A team of researchers at James Cook University, led by Dr Bithin Datta, have successfully used an AI-based tool to analyse existing meteorological and hydrological data related to the Ross River basin area, near Townsville in Queensland.

The results of the Artificial Neural Network’s (ANN) analysis found patterns that may correspond to an impending drought in the region. According to Dr Datta, ANNs are known for their exceptional pattern recognition capabilities which mimic the complex recognition and decision-making traits of the human brain.

“Once trained and validated, it is capable of establishing the relationship between apparently related variables and identifies less relevant variables. These are then used to make a prediction.”

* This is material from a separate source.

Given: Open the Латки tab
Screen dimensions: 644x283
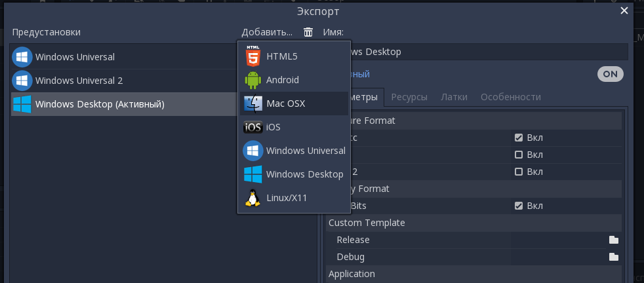Looking at the screenshot, I should (x=454, y=97).
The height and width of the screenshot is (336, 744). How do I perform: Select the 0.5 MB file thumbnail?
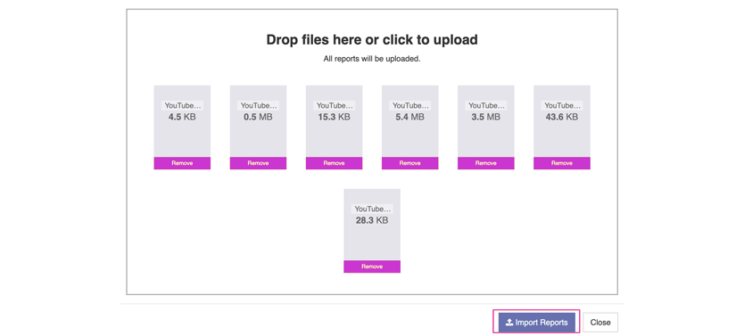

This AI shows great promise for farmers, who may come to rely on advanced-AI predictions about the climate as extreme climate events worsen over time — something we’ve seen amply over the years in Australia. While the range of uses hasn’t been fully explored, the drought-predicting AI-based tool may also have applications in mining.

“The concept will remain the same if we select a catchment, or a region surrounding mines. I also understand that for mines, especially where dewatering is important, in some ways droughts may have a positive impact on groundwater levels.

“The preliminary results show our approach can also help predict groundwater levels, or even salinity in groundwater. That could be useful to mining as well. Water quality in both surface and groundwater systems is another complex issue. Our team — my Ph.D. students — are continuing to look into characterising sources of contamination and pathways of contaminant transport in mine sites, and it is another relevant issue.

“From a water supply point of view, any ability to forecast impending drought conditions with sufficient reliability will certainly help with immediate and longer-term planning for managing water demand and supply. Our efforts can certainly help in planning for water use” says Dr Datta.

Further training of this tool’s AI pattern recognition and decision-making processes will open possibilities for testing and use in several industries. Dr Datta said his research team planned to continue further development of the technology, with the intention of eventually rolling it out on a wider scale.